- _Your task_
Return each line of the rows below that contains the word "Where". Case counts.

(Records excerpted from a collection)
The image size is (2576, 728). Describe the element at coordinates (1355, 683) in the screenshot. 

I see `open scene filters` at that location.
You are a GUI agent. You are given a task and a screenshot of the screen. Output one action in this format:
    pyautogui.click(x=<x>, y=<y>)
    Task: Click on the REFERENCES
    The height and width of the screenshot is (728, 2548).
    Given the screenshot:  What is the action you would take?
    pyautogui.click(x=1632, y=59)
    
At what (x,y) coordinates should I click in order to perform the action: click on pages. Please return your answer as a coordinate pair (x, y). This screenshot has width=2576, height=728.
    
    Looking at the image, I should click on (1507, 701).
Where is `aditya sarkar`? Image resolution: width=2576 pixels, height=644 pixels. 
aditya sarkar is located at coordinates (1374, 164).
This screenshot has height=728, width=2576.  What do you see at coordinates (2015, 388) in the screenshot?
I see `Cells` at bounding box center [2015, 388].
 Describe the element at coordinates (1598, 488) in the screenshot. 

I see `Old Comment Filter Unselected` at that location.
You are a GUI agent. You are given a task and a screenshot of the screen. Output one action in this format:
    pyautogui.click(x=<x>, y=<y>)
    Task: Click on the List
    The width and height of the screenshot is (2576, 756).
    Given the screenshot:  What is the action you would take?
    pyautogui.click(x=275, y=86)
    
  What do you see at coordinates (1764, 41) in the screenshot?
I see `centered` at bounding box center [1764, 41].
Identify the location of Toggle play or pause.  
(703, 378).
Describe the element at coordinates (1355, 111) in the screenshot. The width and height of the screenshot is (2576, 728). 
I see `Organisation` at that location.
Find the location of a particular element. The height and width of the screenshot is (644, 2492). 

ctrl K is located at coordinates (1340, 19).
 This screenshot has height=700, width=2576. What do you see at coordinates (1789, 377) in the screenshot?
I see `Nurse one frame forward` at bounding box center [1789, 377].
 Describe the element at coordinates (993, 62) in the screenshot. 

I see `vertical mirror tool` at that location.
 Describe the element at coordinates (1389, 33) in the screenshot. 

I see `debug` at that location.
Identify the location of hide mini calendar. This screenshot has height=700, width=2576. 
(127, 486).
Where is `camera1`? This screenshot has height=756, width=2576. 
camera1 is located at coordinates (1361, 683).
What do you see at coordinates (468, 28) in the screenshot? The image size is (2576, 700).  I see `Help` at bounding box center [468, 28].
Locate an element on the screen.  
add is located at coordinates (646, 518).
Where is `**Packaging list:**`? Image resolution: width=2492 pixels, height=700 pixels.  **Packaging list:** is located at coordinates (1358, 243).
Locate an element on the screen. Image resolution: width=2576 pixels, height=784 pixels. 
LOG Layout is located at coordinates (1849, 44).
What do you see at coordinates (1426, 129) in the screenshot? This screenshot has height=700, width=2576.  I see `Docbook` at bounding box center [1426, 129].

- _Answer to the exercise_
Where is `aditya sarkar`? Image resolution: width=2576 pixels, height=644 pixels. 
Where is `camera1`? This screenshot has height=756, width=2576. 
Where is `**Packaging list:**`? Image resolution: width=2492 pixels, height=700 pixels.  **Packaging list:** is located at coordinates (1358, 243).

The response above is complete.